* _WORK ITEM_
Give the data again exactly as written, without any of its pictures.

* _EXCERPTED RECORDS_
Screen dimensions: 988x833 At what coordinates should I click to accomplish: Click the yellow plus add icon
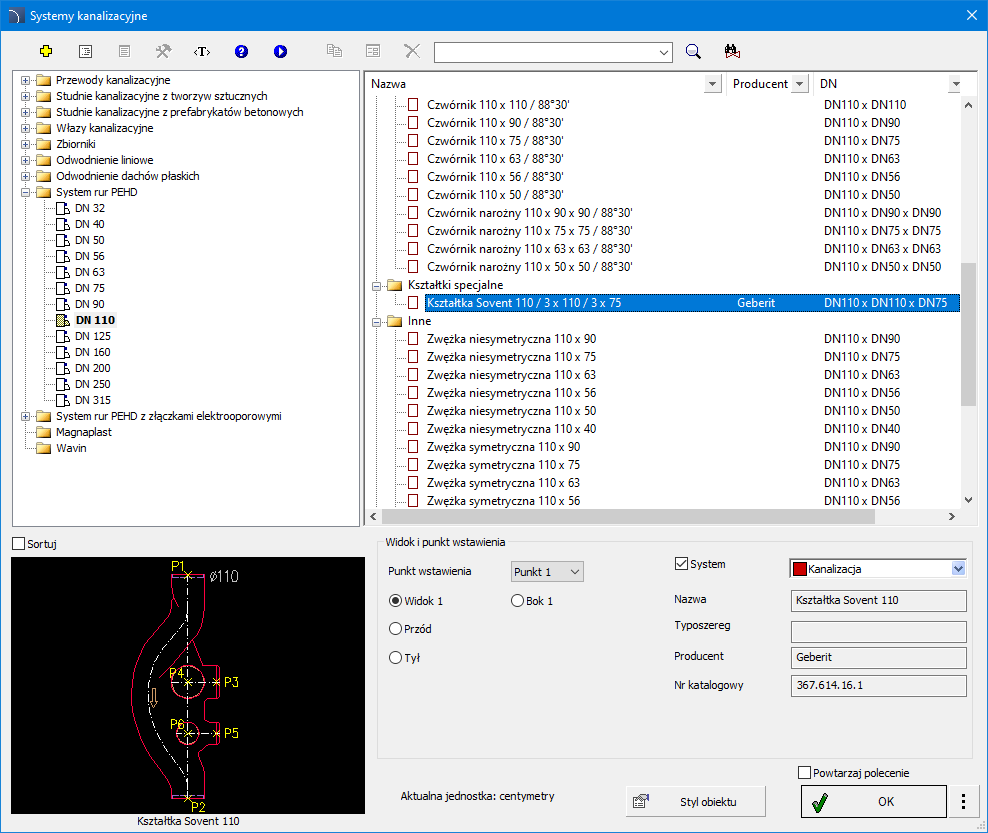[45, 51]
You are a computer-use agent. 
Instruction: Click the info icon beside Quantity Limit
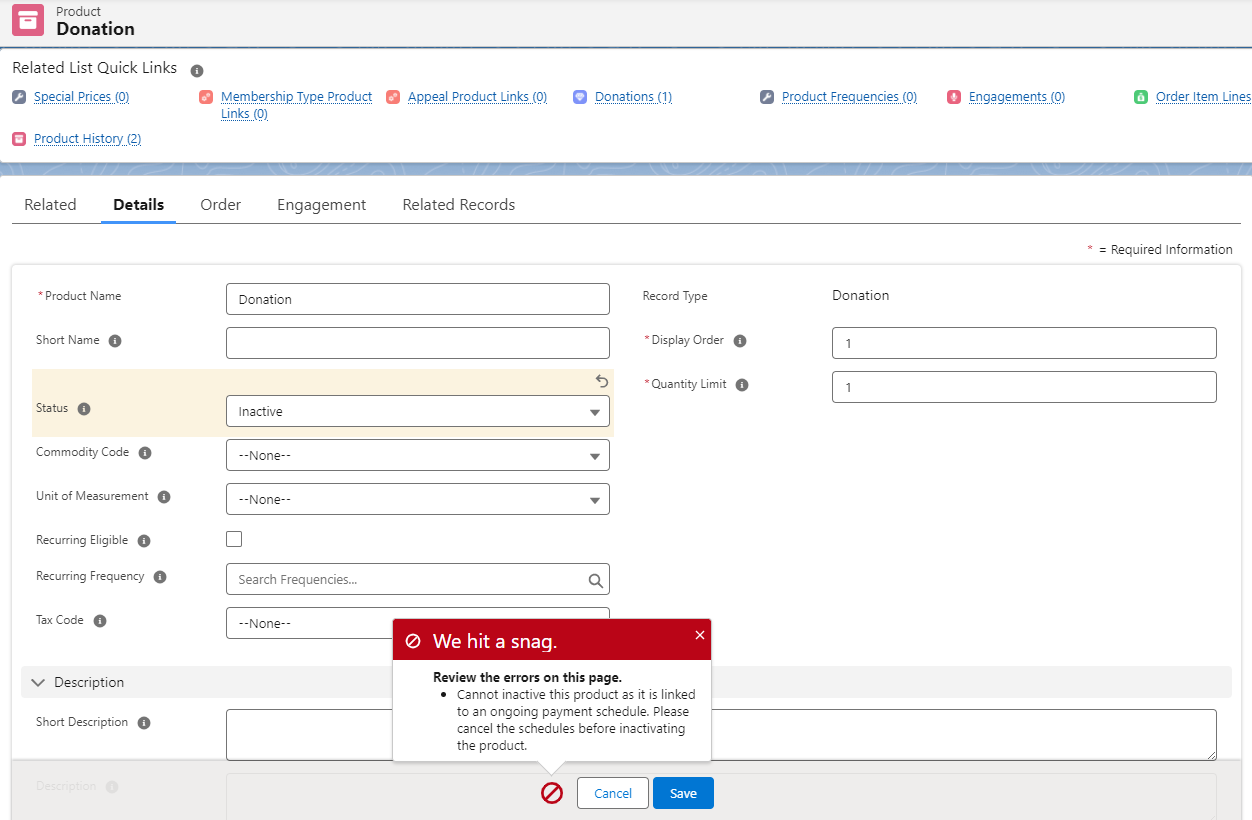[x=742, y=385]
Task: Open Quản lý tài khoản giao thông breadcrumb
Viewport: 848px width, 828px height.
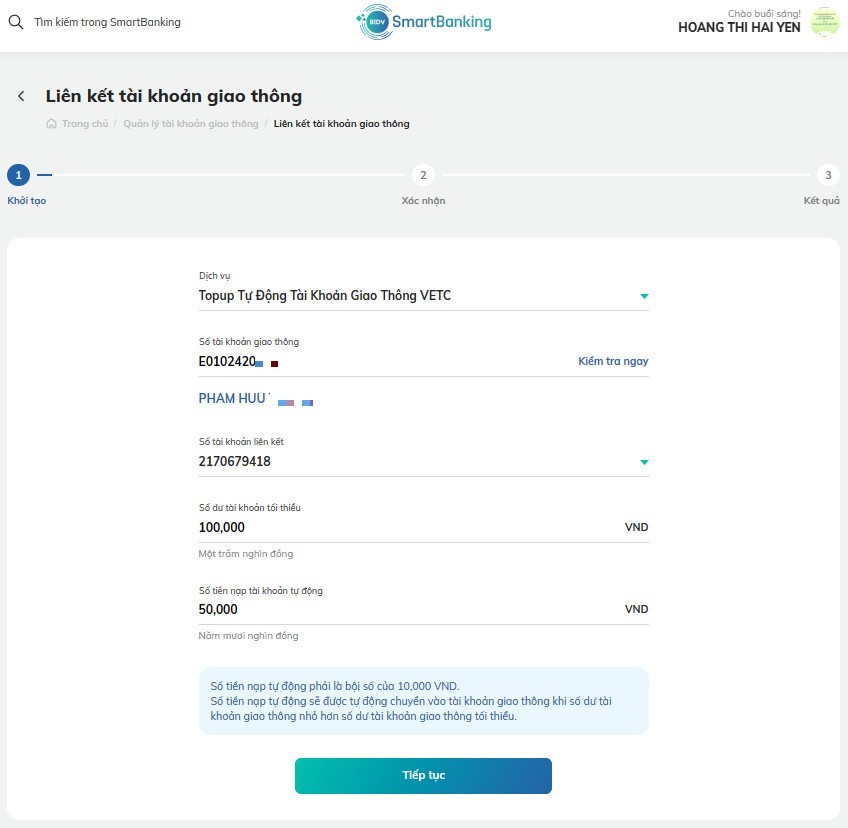Action: click(x=191, y=124)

* _SOLUTION BELOW_
Screen dimensions: 988x833 At what coordinates should I click to accomplish: Click the yellow plus add icon
[45, 51]
You are a computer-use agent. 
Instruction: Click the info icon beside Quantity Limit
[x=742, y=385]
Task: Open Quản lý tài khoản giao thông breadcrumb
Viewport: 848px width, 828px height.
Action: click(x=191, y=124)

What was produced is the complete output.